- **AIM OF THE EXERCISE**
Put the following items into a numbered list, omitting any blank lines.

((

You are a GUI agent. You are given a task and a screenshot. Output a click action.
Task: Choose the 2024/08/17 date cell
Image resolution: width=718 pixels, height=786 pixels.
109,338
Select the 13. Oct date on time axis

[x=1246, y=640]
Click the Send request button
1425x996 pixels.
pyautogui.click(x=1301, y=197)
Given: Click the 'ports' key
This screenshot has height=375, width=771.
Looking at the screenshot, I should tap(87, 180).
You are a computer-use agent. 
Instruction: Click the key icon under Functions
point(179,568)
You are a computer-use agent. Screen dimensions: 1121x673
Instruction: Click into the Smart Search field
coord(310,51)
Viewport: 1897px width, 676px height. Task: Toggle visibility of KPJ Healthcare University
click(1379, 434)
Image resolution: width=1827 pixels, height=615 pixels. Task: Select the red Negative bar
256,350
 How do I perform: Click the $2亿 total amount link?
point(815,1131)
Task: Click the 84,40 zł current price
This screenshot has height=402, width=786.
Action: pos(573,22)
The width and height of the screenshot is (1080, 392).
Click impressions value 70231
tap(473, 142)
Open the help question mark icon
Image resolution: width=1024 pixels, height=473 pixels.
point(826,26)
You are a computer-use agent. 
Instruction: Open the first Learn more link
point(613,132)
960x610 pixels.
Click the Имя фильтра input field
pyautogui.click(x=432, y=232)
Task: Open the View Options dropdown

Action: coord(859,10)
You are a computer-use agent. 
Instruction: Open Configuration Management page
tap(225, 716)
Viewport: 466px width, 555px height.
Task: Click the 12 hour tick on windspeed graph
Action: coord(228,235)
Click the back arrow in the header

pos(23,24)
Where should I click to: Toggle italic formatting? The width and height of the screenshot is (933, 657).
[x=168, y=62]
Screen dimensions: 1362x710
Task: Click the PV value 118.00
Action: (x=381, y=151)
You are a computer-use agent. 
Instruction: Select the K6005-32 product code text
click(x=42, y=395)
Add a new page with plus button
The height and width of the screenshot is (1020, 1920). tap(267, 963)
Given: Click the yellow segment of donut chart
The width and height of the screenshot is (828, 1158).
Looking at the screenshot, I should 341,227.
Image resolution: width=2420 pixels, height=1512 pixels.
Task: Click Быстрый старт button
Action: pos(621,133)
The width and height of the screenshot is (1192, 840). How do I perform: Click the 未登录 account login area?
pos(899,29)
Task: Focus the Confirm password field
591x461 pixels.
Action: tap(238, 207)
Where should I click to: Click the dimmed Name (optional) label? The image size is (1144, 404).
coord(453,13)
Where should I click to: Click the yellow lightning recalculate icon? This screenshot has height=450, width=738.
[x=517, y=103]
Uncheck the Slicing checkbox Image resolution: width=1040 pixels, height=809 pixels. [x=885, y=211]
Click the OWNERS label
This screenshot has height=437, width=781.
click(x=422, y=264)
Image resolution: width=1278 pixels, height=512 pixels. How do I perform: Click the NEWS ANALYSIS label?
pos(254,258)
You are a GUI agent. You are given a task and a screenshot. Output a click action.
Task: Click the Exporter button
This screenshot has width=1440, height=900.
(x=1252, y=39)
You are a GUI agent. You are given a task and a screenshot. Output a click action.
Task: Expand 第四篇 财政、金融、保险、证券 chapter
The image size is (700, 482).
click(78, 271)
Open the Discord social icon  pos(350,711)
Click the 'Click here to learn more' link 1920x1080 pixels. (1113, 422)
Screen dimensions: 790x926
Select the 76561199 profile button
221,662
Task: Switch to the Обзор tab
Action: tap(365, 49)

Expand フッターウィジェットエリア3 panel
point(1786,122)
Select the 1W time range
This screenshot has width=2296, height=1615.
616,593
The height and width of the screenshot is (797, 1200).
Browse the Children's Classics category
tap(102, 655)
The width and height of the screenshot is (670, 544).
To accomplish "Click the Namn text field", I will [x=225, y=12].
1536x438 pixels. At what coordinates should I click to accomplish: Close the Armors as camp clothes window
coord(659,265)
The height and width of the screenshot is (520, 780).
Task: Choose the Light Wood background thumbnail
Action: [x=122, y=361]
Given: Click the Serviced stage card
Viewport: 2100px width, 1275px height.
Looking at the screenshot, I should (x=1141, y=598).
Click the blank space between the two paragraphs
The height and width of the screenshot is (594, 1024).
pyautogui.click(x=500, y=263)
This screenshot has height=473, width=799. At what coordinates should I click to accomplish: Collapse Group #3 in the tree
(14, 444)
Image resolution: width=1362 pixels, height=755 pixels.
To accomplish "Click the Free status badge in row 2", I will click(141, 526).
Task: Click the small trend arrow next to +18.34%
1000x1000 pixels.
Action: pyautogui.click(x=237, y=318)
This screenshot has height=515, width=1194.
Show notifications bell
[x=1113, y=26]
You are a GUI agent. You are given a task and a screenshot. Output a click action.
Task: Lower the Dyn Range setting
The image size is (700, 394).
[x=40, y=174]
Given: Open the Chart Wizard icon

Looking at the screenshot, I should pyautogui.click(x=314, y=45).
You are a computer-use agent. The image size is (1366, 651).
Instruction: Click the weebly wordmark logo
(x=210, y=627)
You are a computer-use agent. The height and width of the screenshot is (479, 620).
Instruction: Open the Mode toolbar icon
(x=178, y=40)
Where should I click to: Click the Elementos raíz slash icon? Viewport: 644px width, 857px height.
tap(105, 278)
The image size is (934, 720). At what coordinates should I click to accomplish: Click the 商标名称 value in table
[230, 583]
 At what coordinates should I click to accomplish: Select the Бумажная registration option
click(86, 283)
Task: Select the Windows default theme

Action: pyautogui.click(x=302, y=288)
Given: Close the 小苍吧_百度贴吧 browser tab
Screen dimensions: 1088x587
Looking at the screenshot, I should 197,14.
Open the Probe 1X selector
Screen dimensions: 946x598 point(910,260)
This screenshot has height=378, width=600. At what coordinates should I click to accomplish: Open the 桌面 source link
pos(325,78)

))

- **TASK RESPONSE**
1. You are a GUI agent. You are given a task and a screenshot. Output a click action.
2. Task: Choose the 2024/08/17 date cell
3. Image resolution: width=718 pixels, height=786 pixels.
4. 109,338
5. Select the 13. Oct date on time axis
6. [x=1246, y=640]
7. Click the Send request button
8. 1425x996 pixels.
9. pyautogui.click(x=1301, y=197)
10. Given: Click the 'ports' key
11. This screenshot has height=375, width=771.
12. Looking at the screenshot, I should tap(87, 180).
13. You are a computer-use agent. 
14. Instruction: Click the key icon under Functions
15. point(179,568)
16. You are a computer-use agent. Screen dimensions: 1121x673
17. Instruction: Click into the Smart Search field
18. coord(310,51)
19. Viewport: 1897px width, 676px height. Task: Toggle visibility of KPJ Healthcare University
20. click(1379, 434)
21. Image resolution: width=1827 pixels, height=615 pixels. Task: Select the red Negative bar
22. 256,350
23.  How do I perform: Click the $2亿 total amount link?
24. point(815,1131)
25. Task: Click the 84,40 zł current price
26. This screenshot has height=402, width=786.
27. Action: pos(573,22)
28. The width and height of the screenshot is (1080, 392).
29. Click impressions value 70231
30. tap(473, 142)
31. Open the help question mark icon
32. Image resolution: width=1024 pixels, height=473 pixels.
33. point(826,26)
34. You are a computer-use agent. 
35. Instruction: Open the first Learn more link
36. point(613,132)
37. 960x610 pixels.
38. Click the Имя фильтра input field
39. pyautogui.click(x=432, y=232)
40. Task: Open the View Options dropdown
41. Action: coord(859,10)
42. You are a computer-use agent. 
43. Instruction: Open Configuration Management page
44. tap(225, 716)
45. Viewport: 466px width, 555px height.
46. Task: Click the 12 hour tick on windspeed graph
47. Action: coord(228,235)
48. Click the back arrow in the header
49. pos(23,24)
50. Where should I click to: Toggle italic formatting? The width and height of the screenshot is (933, 657).
51. [x=168, y=62]
52. Screen dimensions: 1362x710
53. Task: Click the PV value 118.00
54. Action: (x=381, y=151)
55. You are a computer-use agent. 
56. Instruction: Select the K6005-32 product code text
57. click(x=42, y=395)
58. Add a new page with plus button
59. The height and width of the screenshot is (1020, 1920). tap(267, 963)
60. Given: Click the yellow segment of donut chart
61. The width and height of the screenshot is (828, 1158).
62. Looking at the screenshot, I should 341,227.
63. Image resolution: width=2420 pixels, height=1512 pixels.
64. Task: Click Быстрый старт button
65. Action: pos(621,133)
66. The width and height of the screenshot is (1192, 840). How do I perform: Click the 未登录 account login area?
67. pos(899,29)
68. Task: Focus the Confirm password field
69. 591x461 pixels.
70. Action: tap(238, 207)
71. Where should I click to: Click the dimmed Name (optional) label? The image size is (1144, 404).
72. coord(453,13)
73. Where should I click to: Click the yellow lightning recalculate icon? This screenshot has height=450, width=738.
74. [x=517, y=103]
75. Uncheck the Slicing checkbox Image resolution: width=1040 pixels, height=809 pixels. [x=885, y=211]
76. Click the OWNERS label
77. This screenshot has height=437, width=781.
78. click(x=422, y=264)
79. Image resolution: width=1278 pixels, height=512 pixels. How do I perform: Click the NEWS ANALYSIS label?
80. pos(254,258)
81. You are a GUI agent. You are given a task and a screenshot. Output a click action.
82. Task: Click the Exporter button
83. This screenshot has width=1440, height=900.
84. (x=1252, y=39)
85. You are a GUI agent. You are given a task and a screenshot. Output a click action.
86. Task: Expand 第四篇 财政、金融、保险、证券 chapter
87. The image size is (700, 482).
88. click(78, 271)
89. Open the Discord social icon  pos(350,711)
90. Click the 'Click here to learn more' link 1920x1080 pixels. (1113, 422)
91. Screen dimensions: 790x926
92. Select the 76561199 profile button
93. 221,662
94. Task: Switch to the Обзор tab
95. Action: tap(365, 49)
96. Expand フッターウィジェットエリア3 panel
97. point(1786,122)
98. Select the 1W time range
99. This screenshot has width=2296, height=1615.
100. 616,593
101. The height and width of the screenshot is (797, 1200).
102. Browse the Children's Classics category
103. tap(102, 655)
104. The width and height of the screenshot is (670, 544).
105. To accomplish "Click the Namn text field", I will [x=225, y=12].
106. 1536x438 pixels. At what coordinates should I click to accomplish: Close the Armors as camp clothes window
107. coord(659,265)
108. The height and width of the screenshot is (520, 780).
109. Task: Choose the Light Wood background thumbnail
110. Action: [x=122, y=361]
111. Given: Click the Serviced stage card
112. Viewport: 2100px width, 1275px height.
113. Looking at the screenshot, I should (x=1141, y=598).
114. Click the blank space between the two paragraphs
115. The height and width of the screenshot is (594, 1024).
116. pyautogui.click(x=500, y=263)
117. This screenshot has height=473, width=799. At what coordinates should I click to accomplish: Collapse Group #3 in the tree
118. (14, 444)
119. Image resolution: width=1362 pixels, height=755 pixels.
120. To accomplish "Click the Free status badge in row 2", I will click(141, 526).
121. Task: Click the small trend arrow next to +18.34%
122. 1000x1000 pixels.
123. Action: pyautogui.click(x=237, y=318)
124. This screenshot has height=515, width=1194.
125. Show notifications bell
126. [x=1113, y=26]
127. You are a GUI agent. You are given a task and a screenshot. Output a click action.
128. Task: Lower the Dyn Range setting
129. The image size is (700, 394).
130. [x=40, y=174]
131. Given: Open the Chart Wizard icon
132. Looking at the screenshot, I should pyautogui.click(x=314, y=45).
133. You are a computer-use agent. The image size is (1366, 651).
134. Instruction: Click the weebly wordmark logo
135. (x=210, y=627)
136. You are a computer-use agent. The height and width of the screenshot is (479, 620).
137. Instruction: Open the Mode toolbar icon
138. (x=178, y=40)
139. Where should I click to: Click the Elementos raíz slash icon? Viewport: 644px width, 857px height.
140. tap(105, 278)
141. The image size is (934, 720). At what coordinates should I click to accomplish: Click the 商标名称 value in table
142. [230, 583]
143.  At what coordinates should I click to accomplish: Select the Бумажная registration option
144. click(86, 283)
145. Task: Select the Windows default theme
146. Action: pyautogui.click(x=302, y=288)
147. Given: Close the 小苍吧_百度贴吧 browser tab
148. Screen dimensions: 1088x587
149. Looking at the screenshot, I should 197,14.
150. Open the Probe 1X selector
151. Screen dimensions: 946x598 point(910,260)
152. This screenshot has height=378, width=600. At what coordinates should I click to accomplish: Open the 桌面 source link
153. pos(325,78)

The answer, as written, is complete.